Following World War II a number of local sides including SV were combined to create Sportgemeinde Eintracht Wetzlar which, for all but five seasons, played third division football as a lower table side until the formation of the Bundesliga – Germany's first top-flight professional league – in 1963. SG carried on as a third-tier club in the Oberliga Hessen until an 18th-place result in 1971 saw the side relegated. After thirty-six years in lower-tier competition, Eintracht returned to the Oberliga Hessen (IV) in 2007 after capturing the second place in the Landesliga Hessen-Mitte (V), but this lasted only for one season, the club being relegated again.

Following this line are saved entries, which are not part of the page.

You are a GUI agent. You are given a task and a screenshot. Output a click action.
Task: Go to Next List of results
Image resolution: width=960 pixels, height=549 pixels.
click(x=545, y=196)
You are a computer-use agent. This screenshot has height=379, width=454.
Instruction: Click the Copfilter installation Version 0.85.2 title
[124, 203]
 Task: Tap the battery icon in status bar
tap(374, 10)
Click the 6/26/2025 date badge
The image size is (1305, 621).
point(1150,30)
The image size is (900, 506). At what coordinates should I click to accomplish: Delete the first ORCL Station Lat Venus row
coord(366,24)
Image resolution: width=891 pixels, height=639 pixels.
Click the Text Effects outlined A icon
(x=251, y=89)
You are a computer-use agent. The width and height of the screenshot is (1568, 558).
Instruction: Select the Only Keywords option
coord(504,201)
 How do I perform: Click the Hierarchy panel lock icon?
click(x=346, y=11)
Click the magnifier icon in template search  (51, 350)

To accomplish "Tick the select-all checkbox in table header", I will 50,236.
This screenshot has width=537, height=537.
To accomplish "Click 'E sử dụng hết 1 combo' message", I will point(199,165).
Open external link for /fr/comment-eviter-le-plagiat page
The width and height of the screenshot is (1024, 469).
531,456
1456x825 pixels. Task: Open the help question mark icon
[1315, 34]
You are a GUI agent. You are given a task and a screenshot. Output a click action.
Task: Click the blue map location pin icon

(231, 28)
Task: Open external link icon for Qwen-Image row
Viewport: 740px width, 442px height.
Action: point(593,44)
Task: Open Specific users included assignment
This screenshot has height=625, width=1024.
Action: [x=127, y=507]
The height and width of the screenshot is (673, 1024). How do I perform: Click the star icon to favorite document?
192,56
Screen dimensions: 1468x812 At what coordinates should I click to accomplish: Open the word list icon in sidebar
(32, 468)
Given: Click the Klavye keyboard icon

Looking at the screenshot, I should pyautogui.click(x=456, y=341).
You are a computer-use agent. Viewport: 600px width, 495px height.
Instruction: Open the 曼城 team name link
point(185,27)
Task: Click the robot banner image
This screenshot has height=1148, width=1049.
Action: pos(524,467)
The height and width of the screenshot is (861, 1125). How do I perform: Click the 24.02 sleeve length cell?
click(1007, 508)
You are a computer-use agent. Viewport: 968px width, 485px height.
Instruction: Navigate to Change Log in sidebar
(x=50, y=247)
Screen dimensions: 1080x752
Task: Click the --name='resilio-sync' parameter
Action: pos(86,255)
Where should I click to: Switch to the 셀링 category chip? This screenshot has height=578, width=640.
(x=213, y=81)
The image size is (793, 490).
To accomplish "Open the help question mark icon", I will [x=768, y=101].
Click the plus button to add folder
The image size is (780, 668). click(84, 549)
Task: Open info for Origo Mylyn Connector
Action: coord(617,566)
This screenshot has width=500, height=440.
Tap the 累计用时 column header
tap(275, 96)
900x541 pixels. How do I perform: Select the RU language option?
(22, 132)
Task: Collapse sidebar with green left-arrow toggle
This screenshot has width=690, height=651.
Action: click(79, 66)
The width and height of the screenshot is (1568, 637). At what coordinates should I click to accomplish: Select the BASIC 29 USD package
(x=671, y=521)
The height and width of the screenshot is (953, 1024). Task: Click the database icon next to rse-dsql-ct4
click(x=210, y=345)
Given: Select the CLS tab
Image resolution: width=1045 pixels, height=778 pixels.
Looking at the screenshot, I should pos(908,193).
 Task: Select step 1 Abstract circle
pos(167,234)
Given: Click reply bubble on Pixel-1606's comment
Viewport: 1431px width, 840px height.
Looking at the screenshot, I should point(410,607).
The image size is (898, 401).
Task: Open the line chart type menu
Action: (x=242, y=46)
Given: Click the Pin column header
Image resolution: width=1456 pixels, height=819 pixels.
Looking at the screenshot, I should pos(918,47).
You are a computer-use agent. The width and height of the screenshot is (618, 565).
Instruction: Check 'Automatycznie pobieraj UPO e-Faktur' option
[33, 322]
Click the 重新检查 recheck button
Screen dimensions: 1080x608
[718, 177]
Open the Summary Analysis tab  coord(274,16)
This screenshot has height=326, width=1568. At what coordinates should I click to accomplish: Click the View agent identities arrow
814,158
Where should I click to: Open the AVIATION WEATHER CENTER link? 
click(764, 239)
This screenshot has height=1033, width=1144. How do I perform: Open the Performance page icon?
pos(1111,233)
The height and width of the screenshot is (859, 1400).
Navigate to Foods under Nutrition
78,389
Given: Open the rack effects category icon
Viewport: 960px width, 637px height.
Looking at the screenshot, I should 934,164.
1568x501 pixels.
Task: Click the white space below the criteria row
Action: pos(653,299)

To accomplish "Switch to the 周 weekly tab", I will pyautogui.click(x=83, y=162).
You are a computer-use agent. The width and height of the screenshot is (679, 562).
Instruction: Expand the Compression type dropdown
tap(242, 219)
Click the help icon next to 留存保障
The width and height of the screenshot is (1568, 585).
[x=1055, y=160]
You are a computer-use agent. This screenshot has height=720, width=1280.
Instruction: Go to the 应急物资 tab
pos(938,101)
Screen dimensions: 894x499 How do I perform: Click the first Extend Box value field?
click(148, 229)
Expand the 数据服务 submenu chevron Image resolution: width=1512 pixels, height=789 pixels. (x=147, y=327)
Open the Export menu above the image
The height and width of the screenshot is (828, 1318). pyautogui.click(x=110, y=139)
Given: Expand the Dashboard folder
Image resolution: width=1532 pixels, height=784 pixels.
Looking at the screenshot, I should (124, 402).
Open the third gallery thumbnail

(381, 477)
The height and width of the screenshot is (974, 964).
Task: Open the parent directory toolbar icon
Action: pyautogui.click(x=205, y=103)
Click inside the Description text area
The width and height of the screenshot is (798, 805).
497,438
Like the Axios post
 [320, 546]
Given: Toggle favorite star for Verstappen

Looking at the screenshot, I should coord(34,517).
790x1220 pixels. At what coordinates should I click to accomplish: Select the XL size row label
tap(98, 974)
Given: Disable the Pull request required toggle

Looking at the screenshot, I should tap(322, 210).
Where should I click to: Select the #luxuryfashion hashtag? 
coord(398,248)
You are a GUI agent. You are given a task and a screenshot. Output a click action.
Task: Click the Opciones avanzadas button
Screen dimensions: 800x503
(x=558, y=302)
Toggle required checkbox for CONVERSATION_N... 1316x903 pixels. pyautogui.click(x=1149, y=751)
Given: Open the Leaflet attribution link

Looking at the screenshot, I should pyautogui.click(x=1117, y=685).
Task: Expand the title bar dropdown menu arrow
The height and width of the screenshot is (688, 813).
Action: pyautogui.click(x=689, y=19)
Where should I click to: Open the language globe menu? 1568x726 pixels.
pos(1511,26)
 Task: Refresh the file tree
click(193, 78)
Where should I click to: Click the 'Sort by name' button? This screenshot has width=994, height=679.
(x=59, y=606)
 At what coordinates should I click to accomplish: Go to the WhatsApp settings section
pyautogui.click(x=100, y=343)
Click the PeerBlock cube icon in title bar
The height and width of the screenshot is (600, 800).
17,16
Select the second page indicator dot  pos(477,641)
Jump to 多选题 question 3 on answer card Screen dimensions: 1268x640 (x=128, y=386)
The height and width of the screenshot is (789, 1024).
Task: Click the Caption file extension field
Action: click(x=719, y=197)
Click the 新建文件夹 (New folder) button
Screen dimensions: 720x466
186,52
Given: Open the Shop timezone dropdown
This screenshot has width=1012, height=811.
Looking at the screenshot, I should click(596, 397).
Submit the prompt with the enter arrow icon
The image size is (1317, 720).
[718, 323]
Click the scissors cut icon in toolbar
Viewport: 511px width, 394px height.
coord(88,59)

The club made another return to the Hessenliga in 2010 but lasted for only two seasons before suffering another relegation.

==Honours==
The club's honours:

===League===
- Verbandsliga Hessen-Mitte
  - Champions: 2010
  - Runners-up: 2003, 2007

===Cup===
- Hesse Cup
  - Winners: 1947, 1957

==Recent managers==
Recent managers of the club:

| Manager | Start | Finish |
|---|---|---|
| Fabio Eidelwein | 1 July 2011 |  |

==Recent seasons==
The recent season-by-season performance of the club:

| Season | Division | Tier | Position |
| 2000–01 | Landesliga Hessen-Mitte | V | 11th |
| 2001–02 | Landesliga Hessen-Mitte | 6th |
| 2002–03 | Landesliga Hessen-Mitte | 2nd |
| 2003–04 | Landesliga Hessen-Mitte | 11th |
| 2004–05 | Landesliga Hessen-Mitte | 5th |
| 2005–06 | Landesliga Hessen-Mitte | 4th |
| 2006–07 | Landesliga Hessen-Mitte | 2nd ↑ |
| 2007–08 | Oberliga Hessen | IV | 17th ↓ |
| 2008–09 | Verbandsliga Hessen-Mitte | VI | 3rd |
| 2009–10 | Verbandsliga Hessen-Mitte | 1st ↑ |
| 2010–11 | Hessenliga | V | 10th |
| 2011–12 | Hessenliga | 18th ↓ |
| 2012–13 | Verbandsliga Hessen-Mitte | VI | 11th |
| 2013–14 | Verbandsliga Hessen-Mitte | 12th |
| 2014–15 | Verbandsliga Hessen-Mitte | 14th ↓ |
| 2015–16 | Gruppenliga Gießen/Marburg | VII | 11th |
| 2016–17 | Gruppenliga Gießen/Marburg |  |

- With the introduction of the Regionalligas in 1994 and the 3. Liga in 2008 as the new third tier, below the 2. Bundesliga, all leagues below dropped one tier. Also in 2008, a large number of football leagues in Hesse were renamed, with the Oberliga Hessen becoming the Hessenliga, the Landesliga becoming the Verbandsliga, the Bezirksoberliga becoming the Gruppenliga and the Bezirksliga becoming the Kreisoberliga.